Stated exercise: Write out every one of the entries below again word for word, leaving out the pictures.
Start of Data for processing
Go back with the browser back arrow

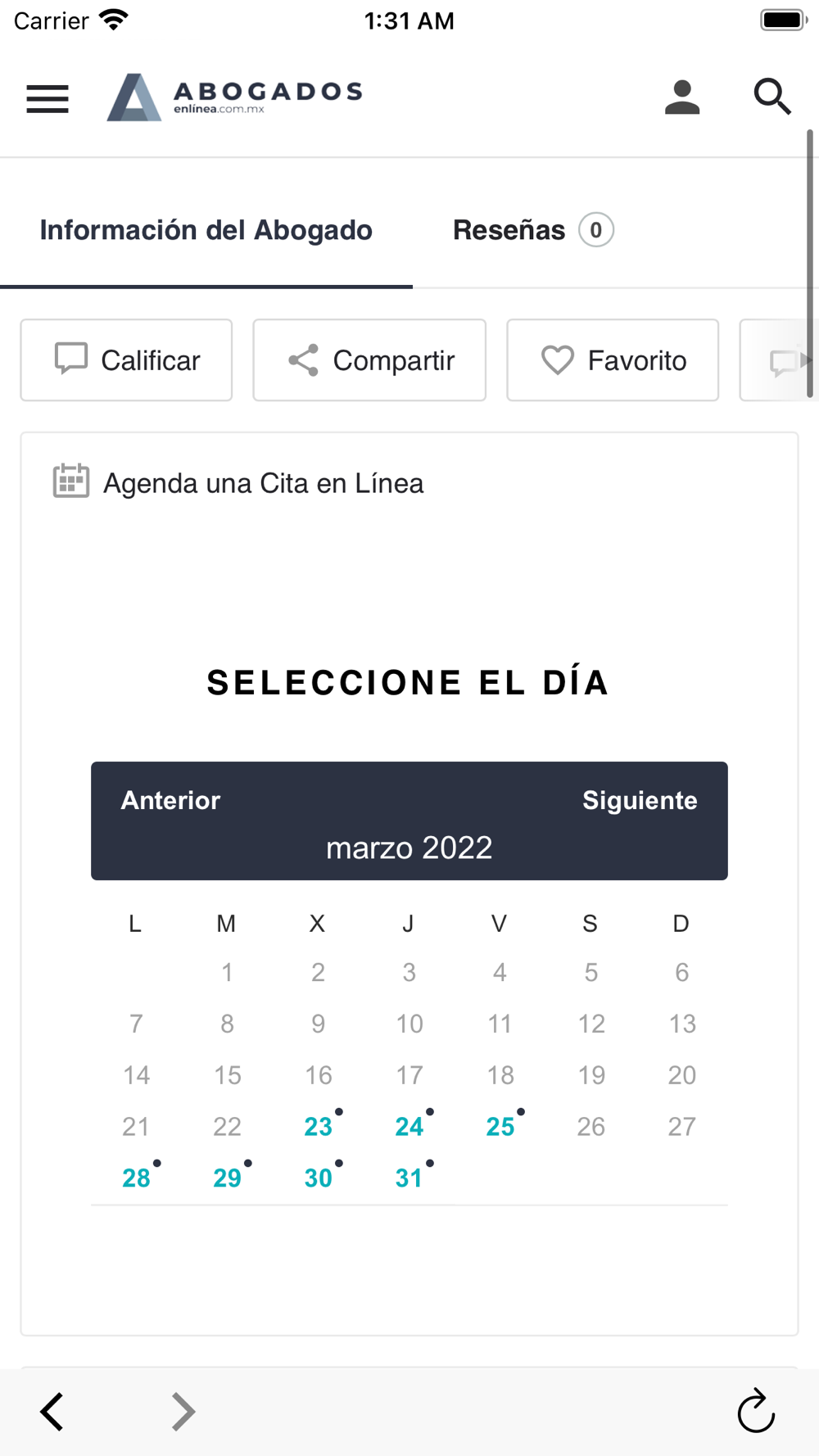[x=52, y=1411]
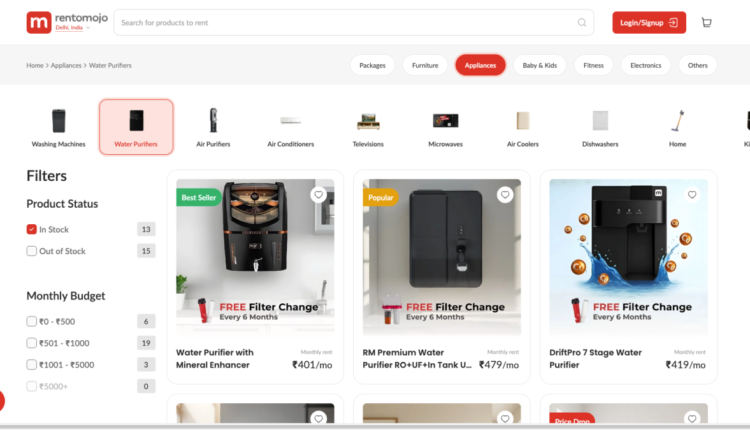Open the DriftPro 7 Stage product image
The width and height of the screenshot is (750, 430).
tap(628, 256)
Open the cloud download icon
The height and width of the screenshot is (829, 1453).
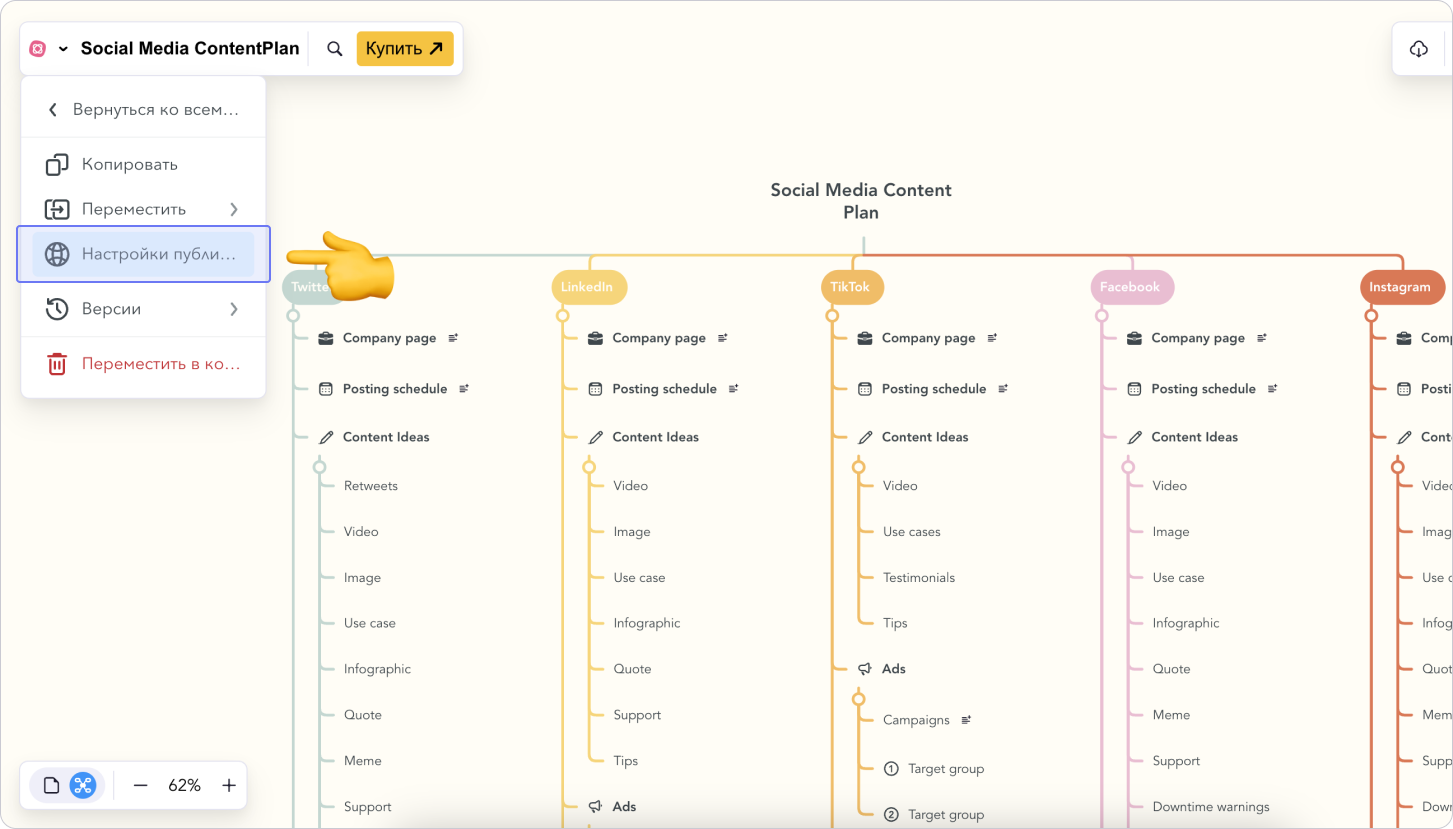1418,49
End of Data for processing
Completed exercise:
Go back with the browser back arrow

[x=52, y=1411]
Open the DriftPro 7 Stage product image
The width and height of the screenshot is (750, 430).
tap(628, 256)
Open the cloud download icon
The height and width of the screenshot is (829, 1453).
1418,49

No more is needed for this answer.